It looks to me like you are implying that Ranma 1/2 and Urusei Yatsura did not have fanservice.
If that is true then I wonder what definition of "fanservice" you are using?
If that is not true then I misunderstood what you were saying.


The first UY season had Rumiko Takahashi from the manga androphobically spitting on her own horny-teen/mythological-babe fanservice, and it stank.
Unfortunately, most first-timers never make it out of the first season, and into Mamoru Oshii's funky genre-reshaping reboot that, like Key says, almost literally re-invented anime comedy. (Ie., pretty much ignore everything until Lum transfers to the school.) After the series makers found their groove, they learned to throw out the manga and use it as just a jumping-off point for its mix of absurd chaos and cool pop-ref that the writers and animators later took to the genre/title parodies of the first Project A-ko movie.
And if that's too hard to find, the crazy anime pop-refs and lovably incompetent characters of Sgt. Frog display their loving UY homage/influence throughout the first two seasons.
(And as for Ranma 1/2, some like the snail-paced first-season that concentrates on Ranma and Akane's relationship, but even so, you can see the pace pick up immediately in the second-season Golden Pair arc, where silly absurdity starts popping up in the battles more often.)

Pop-ref is becoming one aspect of Japanese humor, in a country where everyone grew up watching Doraemon or Gundam or GE999, you're just not allowed to admit it.
Which gets the same surprise you get over here when you hear someone quote a Chuck Jones line, even though you know everyone else probably already saw What's Opera, Doc and Ali Baba Bunny. And here we ARE allowed to admit it.
(For ex., when I joked in another thread that the "A-ni-plex" logo sounded like it was being sung by Marvin the Martian--"The best in anime quality, isn't that lovely, hmm?"--that would be an American equivalent of cult pop-ref humor. Razz )

Quote:
Of course I still do not get all of the humor, especially the puns. Except for the few that do translate well I will probably never get the puns.
But much of the anime humor that I can appreciate definitely required some education.


I've found that studying world humor is the REAL best way to understand a world culture, since they don't usually import their humor. (Except for UK and France.) You're getting to see a culture with its pants down, and turns out they're not quite so formal or exotic as they'd like the rest of the world to believe.
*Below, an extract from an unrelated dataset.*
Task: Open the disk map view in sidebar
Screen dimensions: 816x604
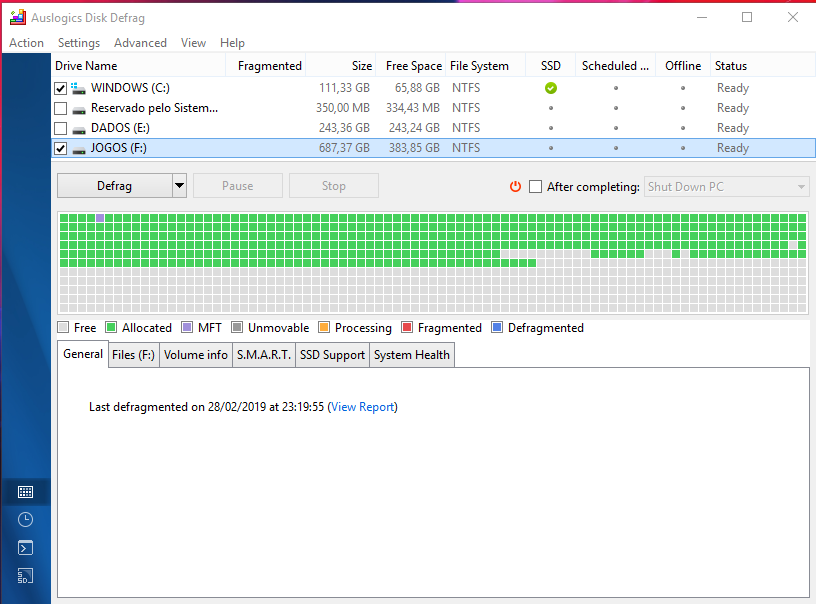Action: point(25,492)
For ex., I remember having to read Aristophanes in college, and that'll shatter a few myths about Ancient Greece Laughing, and remember when we thought Australia only made highbrow art films?
In anime's case, we knew almost nothing about Japanese society in the 70's and 80's, they were still a postwar/Godzilla cultural stereotype, and the idea of the loony-obsessive Akihabara geek barely even existed until we saw the Japanese make fun of their own social black-sheep.